Ich will moralisch gar nicht einwandfrei sein. War ich wahrscheinlich auch nie. Ich möchte schreiben, wie es mir beliebt. Und wenn sie einen Sänger zu Kontesten schicken, der politisch gesehen einen an der Klatsche hat, dann mag mich das ärgern, aber ich habe absolut keine Lust inquisitorischer Mönch der allgemeinen Hexenjagd zu sein. Schön, wenn sie einen solchen Barden zu Fall bringen, aber sympathisch ist mir die Bande nicht. Sie versteigt sich in Nichtigkeiten. Außerdem bin ich nicht moralisch genug für solche Inszenierungen. Was da von »links« kommt, von diesem Surrogat des ursprünglichen linken Gedankens, ist einfach unerträglich für die, die wirklich links stehen. Die Welt ist eben nicht unschuldig durchwandelbar. Toller wusste das: » Muss der Handelnde schuldig werden, immer und immer? Oder, wenn er nicht schuldig werden will, untergehen?« Die Antwort gab er selbst. Ohne sich schuldig zu machen, klappt es hienieden nicht. Ja, er war wirklich ein Toller. Mir ist ja ein Linker, der einen Sportwagen schön findet und Hummer isst, wesentlich lieber als so ein Steinzeitkommunist. Wir brauchen mehr Genuss für alle und nicht mehr Entbehrung und moralisches Zurückstecken.

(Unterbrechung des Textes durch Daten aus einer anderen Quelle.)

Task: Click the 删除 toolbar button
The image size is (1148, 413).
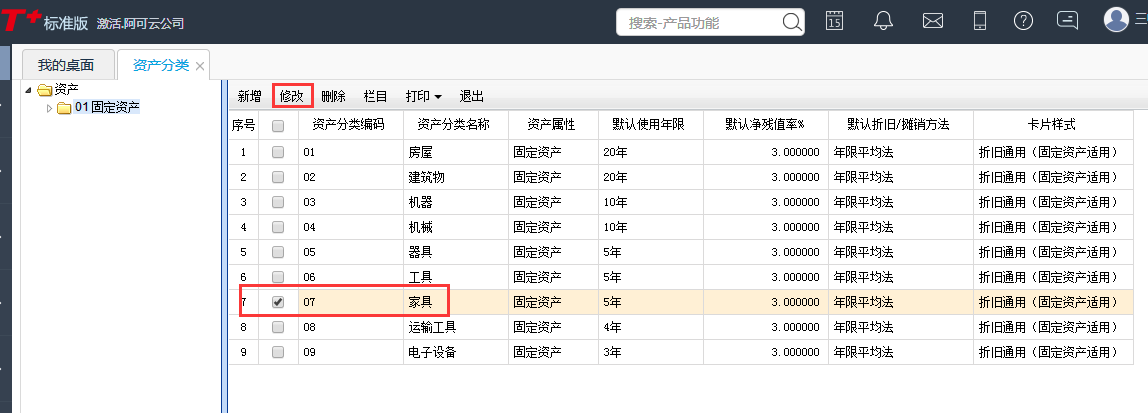Action: pyautogui.click(x=333, y=96)
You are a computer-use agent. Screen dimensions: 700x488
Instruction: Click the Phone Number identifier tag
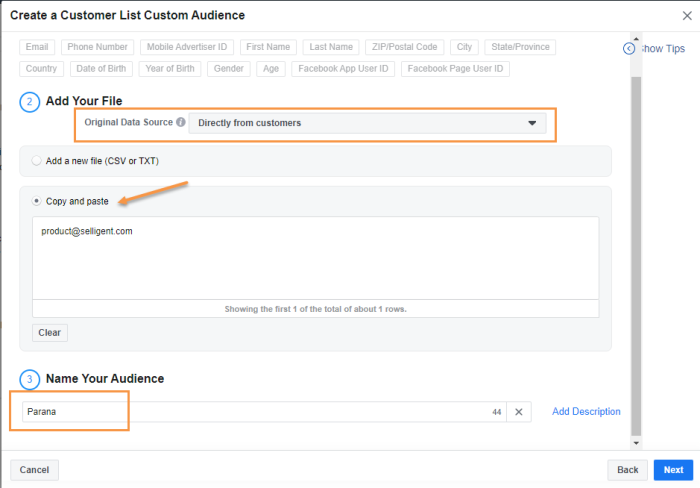[x=97, y=47]
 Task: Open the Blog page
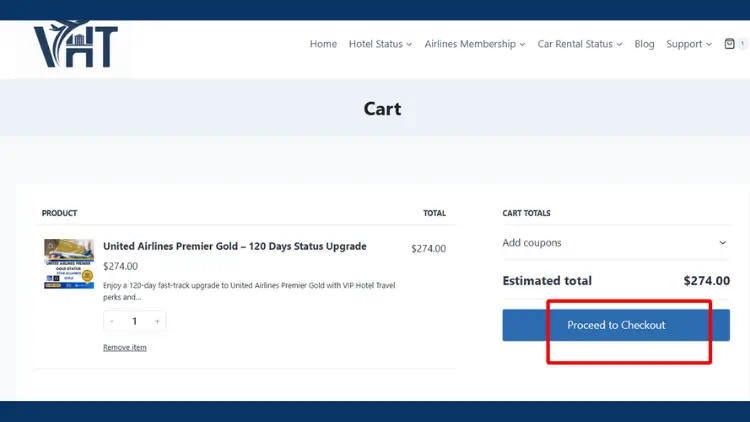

So, das war jetzt keine Rezension für »Wahnsinn und Verstand«. Eigentlich wollte ich ursprünglich eine schreiben. Und dann kam dieser Text dabei heraus. Ich eigne mich nicht als Kritiker im klassischen Sinne. Man sehe es mir nach und lese mal beim Che2001. Auch in seinem Blog. Wer in Buch und Blog moralische Bedenklichkeiten findet, kann ja protestieren und ihm dern Spam-Ordner randvoll füllen. Demokratie bedeutet eben auch, sich zum Deppen machen zu dürfen.

1 Kommentare:

che2001 8. Dezember 2015 um 22:23  

@"Der Autor hat seine Geschichte ja in die Neunzigerjahre gesteckt. Ich nehme an, dass er Erlebnisse verarbeitete. Damals gab es noch kein Facebook. Hätte es das schon gegeben, würden die Posts mancher Protagonisten des Buches in etwa genauso klingen, wie all der hexenjägerische Müll, den es auf meiner Chronik so gibt. Ach, ist das Leben leicht geworden. Früher musste man als »linke« Pissnelke noch diese schwierige zwischenmenschliche Ebene erklimmen. Heute reicht ein Statement und eRäumen unter sich kennenden Menschen unter Vorkehrungssmaßnahmen gegen Wanzen und in Klick und die Aktivierung von Gleichungesinnten, um den Scheißesturm zu eröffnen und sich im Niemandsland der Nichtigkeit zu verfransen." Ja, richtig vermutet, ich verarbeitete Erlebnisse [auf Bitten des Verlages geändert]. Ein Genosse aus diesen Jahren meinte zu der Kommentarwelt rund um Mädchenmannschaft und Metalust, das wäre so, als ob die Debatten, die in den Neunzigern aus guten Gründen in geschlossenen Räumen geführt wurden im Bewusstsein, dass es Wanzen und Richtmikrofone gab(Telefone wurden ausgestöpselt und in Kühlschränke gestellt, Musik angestellt und Duschen aufgedreht, um Störgeräusche zu erzeugen)heute im Internet mit Kommentarfunktionen und z. T. Klarnamen 1 zu 1 weitergeführt würden.Wobei eine besondere Absurdität darin liegt, dass wir seinerzeit mit Berufsverbot und Knast rechneten für Statements, auf denen heute Leute Medienkarrieren aufbauen wollen und deshalb mit Klarnamen bloggen.